Jinsong Chen's Geophysical Inverse Problems Research Interest
Geophysical inverse problems are the inferences of physical properties from geophysical measurements. They are typically ill-posed because of non-uniqueness of the solutions and nonlinearity of the forward modeling. The main tasks of my research in the area: (1) To formulate inverse problems properly within a Bayesian framework, (2) To develop efficient (often problem-specific) Markov chain Monte Carlo (MCMC) sampling strategies to explore the joint posterior probability distributions, and (3) To implement the MCMC sampling strategies by developing fast and efficient computer codes on multiple platforms (e.g., Unix and Linux clusters).
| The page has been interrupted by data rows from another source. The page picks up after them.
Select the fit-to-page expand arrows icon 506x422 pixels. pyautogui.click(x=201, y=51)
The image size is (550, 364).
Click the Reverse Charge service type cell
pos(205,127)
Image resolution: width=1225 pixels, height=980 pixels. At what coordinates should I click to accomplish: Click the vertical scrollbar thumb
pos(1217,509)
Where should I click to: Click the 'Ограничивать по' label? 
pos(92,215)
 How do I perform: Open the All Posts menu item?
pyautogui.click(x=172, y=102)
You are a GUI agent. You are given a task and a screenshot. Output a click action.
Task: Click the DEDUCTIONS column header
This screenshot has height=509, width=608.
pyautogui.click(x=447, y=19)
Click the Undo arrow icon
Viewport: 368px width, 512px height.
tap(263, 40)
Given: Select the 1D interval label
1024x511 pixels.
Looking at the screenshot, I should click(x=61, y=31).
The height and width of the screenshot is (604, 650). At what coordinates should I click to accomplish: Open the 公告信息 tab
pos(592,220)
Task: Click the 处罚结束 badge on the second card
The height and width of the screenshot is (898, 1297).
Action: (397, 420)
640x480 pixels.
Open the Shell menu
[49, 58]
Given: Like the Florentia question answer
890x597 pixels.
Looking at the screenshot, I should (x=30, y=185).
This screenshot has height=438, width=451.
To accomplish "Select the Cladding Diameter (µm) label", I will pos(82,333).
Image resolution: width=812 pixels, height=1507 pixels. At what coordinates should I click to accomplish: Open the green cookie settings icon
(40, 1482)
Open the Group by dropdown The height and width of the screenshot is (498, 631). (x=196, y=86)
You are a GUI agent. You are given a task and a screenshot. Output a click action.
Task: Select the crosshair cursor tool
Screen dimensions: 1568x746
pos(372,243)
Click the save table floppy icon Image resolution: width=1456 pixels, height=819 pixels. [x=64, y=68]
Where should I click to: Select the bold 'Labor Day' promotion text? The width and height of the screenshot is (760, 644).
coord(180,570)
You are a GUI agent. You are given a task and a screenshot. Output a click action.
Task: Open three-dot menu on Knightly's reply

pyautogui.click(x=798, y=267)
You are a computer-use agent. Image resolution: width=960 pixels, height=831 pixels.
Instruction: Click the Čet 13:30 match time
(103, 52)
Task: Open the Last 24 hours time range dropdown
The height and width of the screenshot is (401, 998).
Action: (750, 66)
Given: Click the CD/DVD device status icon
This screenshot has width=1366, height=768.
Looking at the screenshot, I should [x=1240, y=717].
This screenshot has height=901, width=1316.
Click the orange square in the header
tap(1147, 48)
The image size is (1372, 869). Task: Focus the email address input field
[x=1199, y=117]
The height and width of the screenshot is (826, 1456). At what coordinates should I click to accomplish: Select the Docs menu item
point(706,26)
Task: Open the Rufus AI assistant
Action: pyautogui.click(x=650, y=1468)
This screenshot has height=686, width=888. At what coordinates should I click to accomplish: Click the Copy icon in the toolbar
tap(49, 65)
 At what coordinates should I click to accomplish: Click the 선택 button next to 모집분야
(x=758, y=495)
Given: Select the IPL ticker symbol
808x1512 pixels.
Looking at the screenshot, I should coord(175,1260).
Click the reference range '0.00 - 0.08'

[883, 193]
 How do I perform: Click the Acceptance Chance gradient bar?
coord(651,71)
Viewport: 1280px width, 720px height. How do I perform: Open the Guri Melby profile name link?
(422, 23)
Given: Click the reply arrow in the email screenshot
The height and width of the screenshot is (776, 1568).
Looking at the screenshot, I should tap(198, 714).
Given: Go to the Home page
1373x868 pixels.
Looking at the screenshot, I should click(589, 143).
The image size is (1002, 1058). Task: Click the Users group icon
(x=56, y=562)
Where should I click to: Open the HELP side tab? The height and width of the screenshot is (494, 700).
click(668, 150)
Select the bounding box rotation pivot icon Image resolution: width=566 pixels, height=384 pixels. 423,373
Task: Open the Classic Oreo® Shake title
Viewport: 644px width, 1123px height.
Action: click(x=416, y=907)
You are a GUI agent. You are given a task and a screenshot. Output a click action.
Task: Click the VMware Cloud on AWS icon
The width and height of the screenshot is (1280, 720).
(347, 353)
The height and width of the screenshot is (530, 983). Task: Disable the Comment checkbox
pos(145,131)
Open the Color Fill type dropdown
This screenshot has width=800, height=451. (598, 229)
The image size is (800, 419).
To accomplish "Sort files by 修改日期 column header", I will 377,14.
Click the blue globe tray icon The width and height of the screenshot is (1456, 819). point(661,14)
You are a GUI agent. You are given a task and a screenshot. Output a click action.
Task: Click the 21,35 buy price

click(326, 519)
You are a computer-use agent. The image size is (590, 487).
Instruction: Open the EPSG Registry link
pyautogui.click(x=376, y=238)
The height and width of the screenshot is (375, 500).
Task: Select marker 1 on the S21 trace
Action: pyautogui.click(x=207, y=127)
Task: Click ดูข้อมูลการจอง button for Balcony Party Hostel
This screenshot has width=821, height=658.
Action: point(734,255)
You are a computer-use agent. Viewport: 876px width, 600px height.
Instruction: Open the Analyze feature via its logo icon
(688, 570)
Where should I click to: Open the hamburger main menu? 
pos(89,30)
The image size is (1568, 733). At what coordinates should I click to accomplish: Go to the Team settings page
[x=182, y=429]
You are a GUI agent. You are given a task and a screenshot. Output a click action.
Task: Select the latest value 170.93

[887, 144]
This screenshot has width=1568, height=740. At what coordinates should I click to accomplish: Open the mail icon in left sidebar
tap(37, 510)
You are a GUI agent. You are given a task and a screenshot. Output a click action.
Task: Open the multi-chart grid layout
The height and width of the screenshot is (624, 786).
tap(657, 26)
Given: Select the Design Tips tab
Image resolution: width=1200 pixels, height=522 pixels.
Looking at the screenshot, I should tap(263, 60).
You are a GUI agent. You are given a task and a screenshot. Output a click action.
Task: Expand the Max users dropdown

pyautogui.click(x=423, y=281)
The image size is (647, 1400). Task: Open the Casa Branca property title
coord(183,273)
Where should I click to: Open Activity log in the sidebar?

Examples of my research are:
- Developed Bayesian models to estimate reservoir parameters using seismic and electromagnetic data and stochastic rock physics models (Chen and Dickens, 2009, Geophysical Prospecting; Chen and Hoversten, 2005, SEG Expanded Abstract).
- Compared Gauss-Newton iterative and Markov chain Monte Carlo based methods for inverting spectral induced polarization data (Chen et al., 2008, Geophysics).
- Developed Bayesian models to estimate reservoir gas saturation from 1D marine seismic amplitude versus angle (AVA) and controlled-source electromagnetic (CSEM) data using MCMC sampling methods (Chen et al. 2007, Geophysics; Chen et al., 2004, SEG Expanded Abstract).
- Developed stochastic models to estimate reservoir porosity and water saturation using borehole porosity and water saturation measurements, crosswell seismic P- and S-wave traveltimes, and inverted 2D electrical conductivity data (Chen and Hoversten, 2003, SEG Expanded Abstract).